Under the terms of the agreement, ESTE shareholders will receive 1.446 shares of Permian per share they own.

Key Points: 
  • Under the terms of the agreement, ESTE shareholders will receive 1.446 shares of Permian per share they own.
  • Under the terms of the agreement, AAIC shareholders will receive 0.3619 shares of Ellington and $0.09 in cash per share they own.
  • American National Bankshares Inc. (Nasdaq: AMNB ), relating to its proposed sale to Atlantic Union Bankshares Corp.
  • Under the terms of the agreement, AMNB shareholders will receive 1.35 shares of Atlantic per share they own.

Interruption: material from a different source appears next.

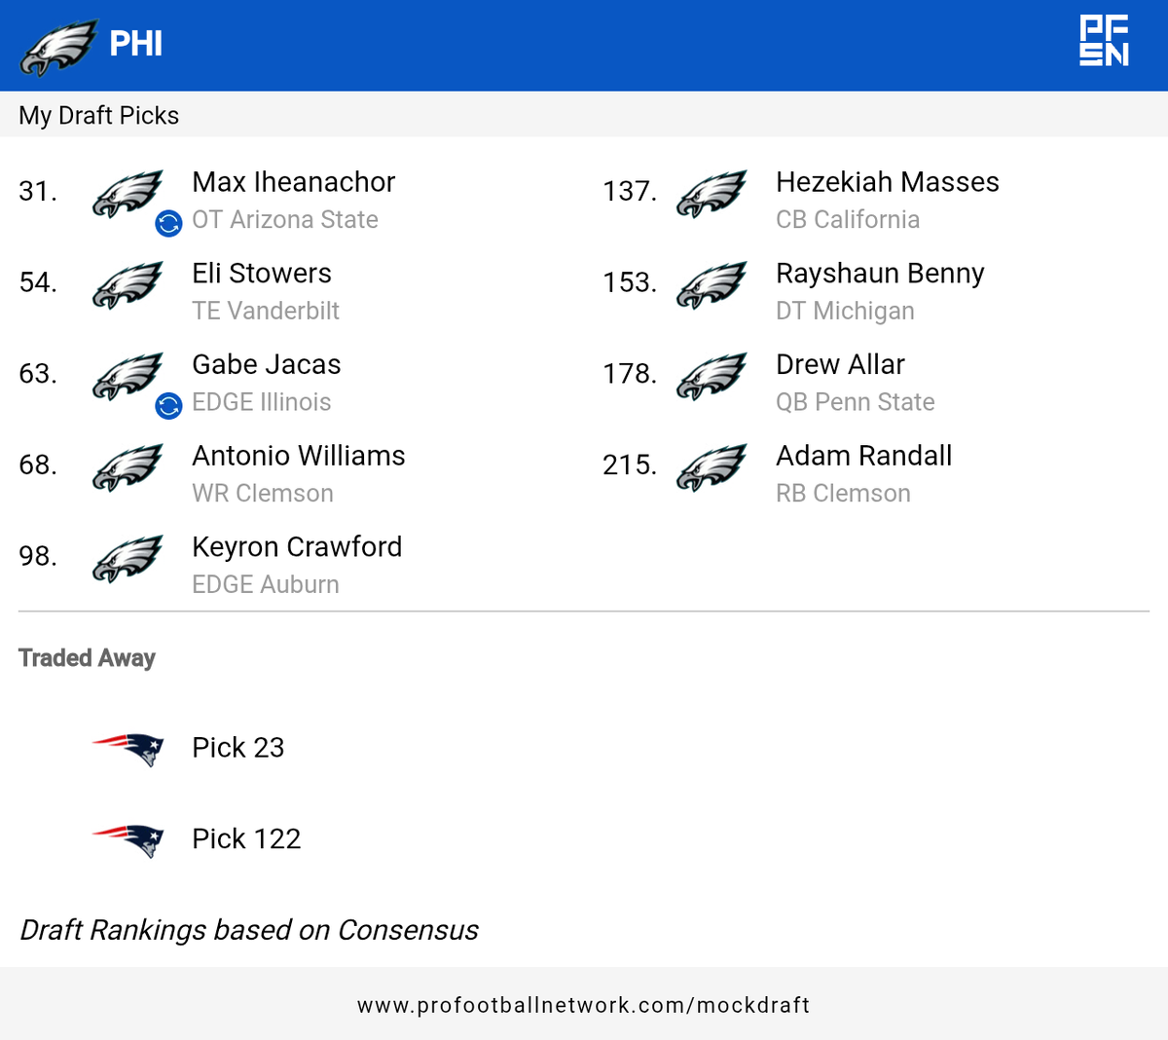Click the Patriots logo next to Pick 122
1168x1040 pixels.
pyautogui.click(x=128, y=839)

STOCKHOLDER ALERT: The M&A Class Action Firm Continues Investigating the Merger – HCCI, CEQP, CELL, CTG

Retrieved on: 
Wednesday, September 6, 2023

Under the terms of the agreement, HCCI shareholders are expected to receive $45.50 in cash per share they own.

Key Points: 
  • Under the terms of the agreement, HCCI shareholders are expected to receive $45.50 in cash per share they own.
  • Crestwood Equity Partners LP (NYSE: CEQP ), relating to its proposed sale to Energy Transfer LP.
  • Under the terms of the agreement, CEQP shareholders will receive 2.07 shares of Energy Transfer per share they own.
  • Under the terms of the agreement, CTG shareholders will receive $10.50 in cash per share they own.

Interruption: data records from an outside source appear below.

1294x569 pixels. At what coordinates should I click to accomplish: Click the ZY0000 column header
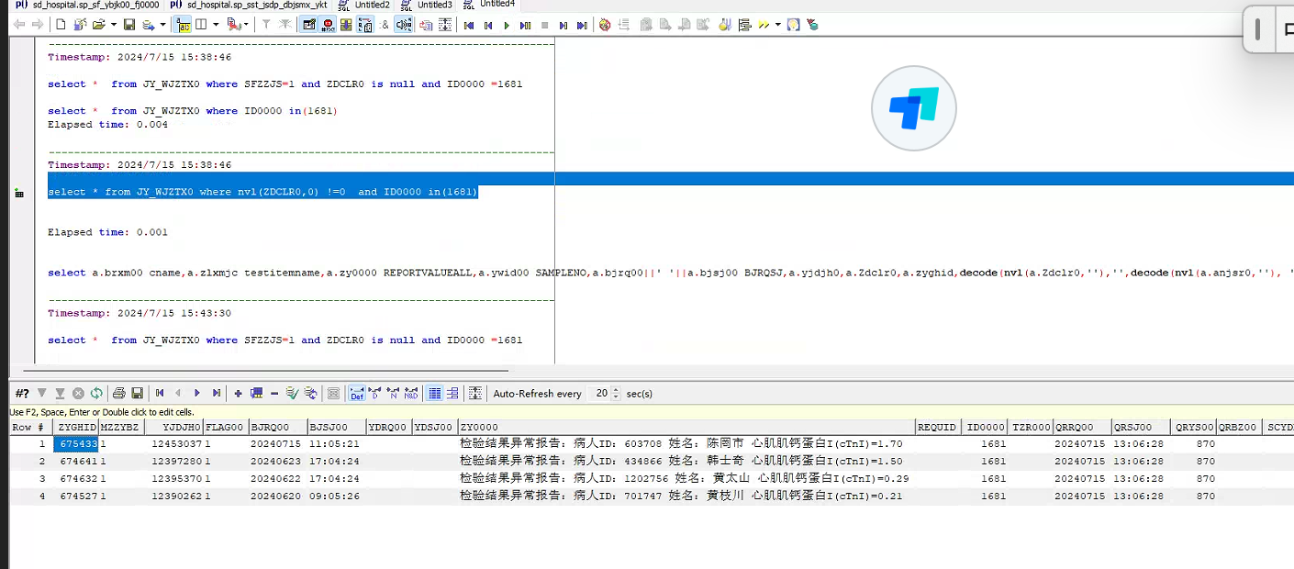[x=480, y=427]
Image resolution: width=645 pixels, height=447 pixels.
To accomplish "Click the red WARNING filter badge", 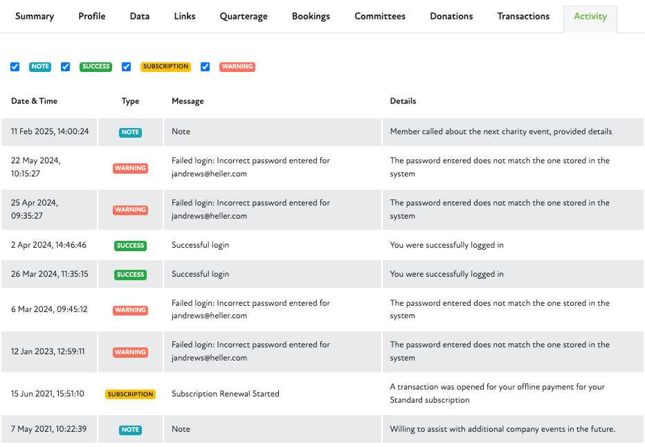I will click(237, 67).
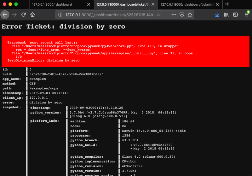Click the Forward arrow button
This screenshot has width=252, height=176.
pyautogui.click(x=14, y=15)
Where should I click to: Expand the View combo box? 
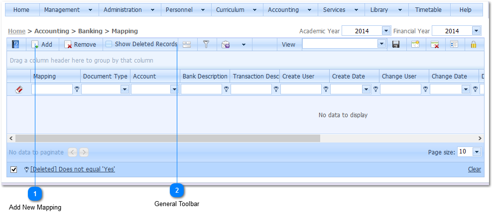pos(381,44)
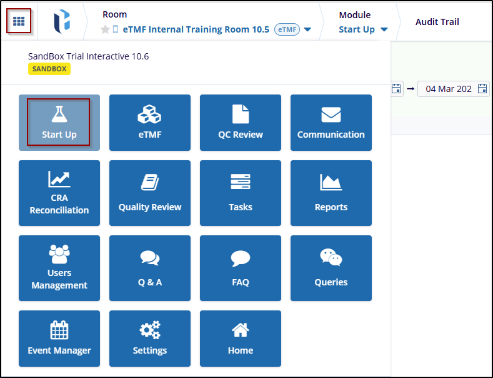Open the Reports module tile
Screen dimensions: 493x378
(331, 193)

STOCKHOLDER ALERT: The M&A Class Action Firm Continues Investigating the Merger – HCCI, HEP, CTG, CEQP

Retrieved on: 
Monday, August 28, 2023

Under the terms of the agreement, HCCI shareholders are expected to receive $45.50 in cash per share they own.

Key Points: 
  • Under the terms of the agreement, HCCI shareholders are expected to receive $45.50 in cash per share they own.
  • Holly Energy Partners, L.P. (NYSE: HEP ), relating to its proposed sale to HF Sinclair Corp.
  • Crestwood Equity Partners LP (NYSE: CEQP ), relating to its proposed sale to Energy Transfer LP.
  • Under the terms of the agreement, CEQP shareholders will receive 2.07 shares of Energy Transfer per share they own.

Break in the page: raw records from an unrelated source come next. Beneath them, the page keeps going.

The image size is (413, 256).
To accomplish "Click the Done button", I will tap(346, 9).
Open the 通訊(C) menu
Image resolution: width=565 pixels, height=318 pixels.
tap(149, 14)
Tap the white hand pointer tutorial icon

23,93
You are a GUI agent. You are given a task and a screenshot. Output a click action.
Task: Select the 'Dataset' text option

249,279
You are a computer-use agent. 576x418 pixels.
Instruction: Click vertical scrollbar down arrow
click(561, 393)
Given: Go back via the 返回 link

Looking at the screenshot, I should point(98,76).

BRODSKY & SMITH SHAREHOLDER UPDATE: Notifying Investors of the Following Investigations: Earthstone Energy, Inc. (NYSE - ESTE), Fiesta Restaurant Group, Inc. (Nasdaq - FRGI), Veritiv Corporation (NYSE - VRTV), Crestwood Equity Partners LP (NYSE - CEQP)

Retrieved on: 
Monday, August 28, 2023

If you own shares and wish to discuss the investigation, contact Jason Brodsky ( [email protected] ) or Marc Ackerman ( [email protected] ) at 855-576-4847.

Key Points: 
  • If you own shares and wish to discuss the investigation, contact Jason Brodsky ( [email protected] ) or Marc Ackerman ( [email protected] ) at 855-576-4847.
  • Under the terms of the Merger Agreement, Earthstone Energy will be acquired by Permian Resources Corporation (“Permian Resources”) (NYSE - PR).
  • Under the terms of the Merger Agreement, Crestwood will be acquired by Energy Transfer LP (“Energy Transfer”) (NYSE - ET).
  • Brodsky & Smith is a litigation law firm with extensive expertise representing shareholders throughout the nation in securities and class action lawsuits.

SHAREHOLDER INVESTIGATION: Halper Sadeh LLC Investigates CEQP, CELL, DINO, PRTK

Retrieved on: 
Sunday, August 27, 2023

If you are a Crestwood shareholder, click here to learn more about your rights and options .

Key Points: 
  • If you are a Crestwood shareholder, click here to learn more about your rights and options .
  • If you are a PhenomeX shareholder, click here to learn more about your rights and options .
  • Please call Daniel Sadeh or Zachary Halper at (212) 763-0060 or email [email protected] or [email protected] .
  • Halper Sadeh LLC represents investors all over the world who have fallen victim to securities fraud and corporate misconduct.